HomeCLC FAQ - Analyses-related questionsDe novo assemblyShould I run my assembly in stages?

6.5. Should I run my assembly in stages?

We are aware of users who have attempted using de novo assembled contigs as input for a new de novo assembly. Rather than staging your assembly in this way, we would recommend including all high quality data in one big assembly

 

Assembly of all sequencing data is recommended

We would recommend assembling all the data in a single assembly, so that the full graph information can be used, and the reads themselves are the representatives of what is in your sample. Detailed information for why we make this recommendation is in the Background section below.

When using a combination of high quality data along with lower quality, paired data, please consider using the latter for guidance only. This is an option presented to you in the Wizard when you are setting up your de novo analysis. When the Guidance only option is used, only the pairing distance information from those reads will be used for the scaffolding step. That is, the construction of the word table and the graph will not be based on these reads.

Assembling all sequencing data together may require a machine with a substantial amount of memory, depending on the volume of data you have. If you have very limited memory resources we would recommend performing this larger assembly on a more powerful machine. If this is absolutely not possible, then you could try one of the following options:

  1. Choose Simple contig output for your assembly, rather than mapping reads back your reads to your contigs. You may still not have enough memory to run a large assembly, but it may be worth trying this.

  2. If the above idea does not work, then your only choice is to try the idea of making multiple copies of contigs you already have and entering those as reads. Please keep in mind the limitations of such an approach described in the Background.

We recommend referring to our manual to learn more about how de novo assembly in CLC software:

http://resources.qiagenbioinformatics.com/manuals/clcgenomicsworkbench/current/index.php?manual=De_Novo_sequencing.html

You can also refer to this same information in the pdf version of the manual, available for download here:

http://resources.qiagenbioinformatics.com/manuals/clcgenomicsworkbench/current/User_Manual.pdf

 

Background

There are two primary reasons we do not recommend using contig results as input for new assemblies.

1. Input contigs are treated as read equivalents

If you carry out an assembly step by step, it involves taking the contigs of an earlier assembly, and inputting them as "reads" into another assembly, along with sequence reads from another dataset.

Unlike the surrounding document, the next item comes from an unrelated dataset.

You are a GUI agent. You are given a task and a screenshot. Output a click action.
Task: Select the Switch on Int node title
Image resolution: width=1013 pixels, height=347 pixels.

The input contig is seen as a single read. If you had a situation where one of the data sets did not have very deep coverage of some regions, it might look like certain reads (in this case, one of your contigs from earlier assemblies), were only seen once, and thus would not be considered strong evidence for a region existing by the assembler. These would be dropped from the assembly. In this case, there is a good chance of losing data that you really did have evidence for in the reads from in an earlier assembly.

You could decide to make multiple copies of your initial contig set, and then use those as input to a de novo assembly, along with other sequence reads to account for the point above. Apart from the fact that you have lost the graph information, duplicating contig sequences implies that you have a lot more confidence in the existence and accuracy of your contig set than perhaps is warranted. Each of the contigs you enter will be seen as a read: the contig sequence is seen as a real measure of your sample. Of course, it isn't - it's a sequence generated from a prior assembly.

 

2. Input contigs do not contain underlying assembly information

When you enter your contigs as reads, they are treated as reads - that is, they are treated as a single "true" measurement, and there is no knowledge of the coverage or graph paths that were traversed to create them. This means that you lose some information that could be important, and might be especially useful with paired data sets.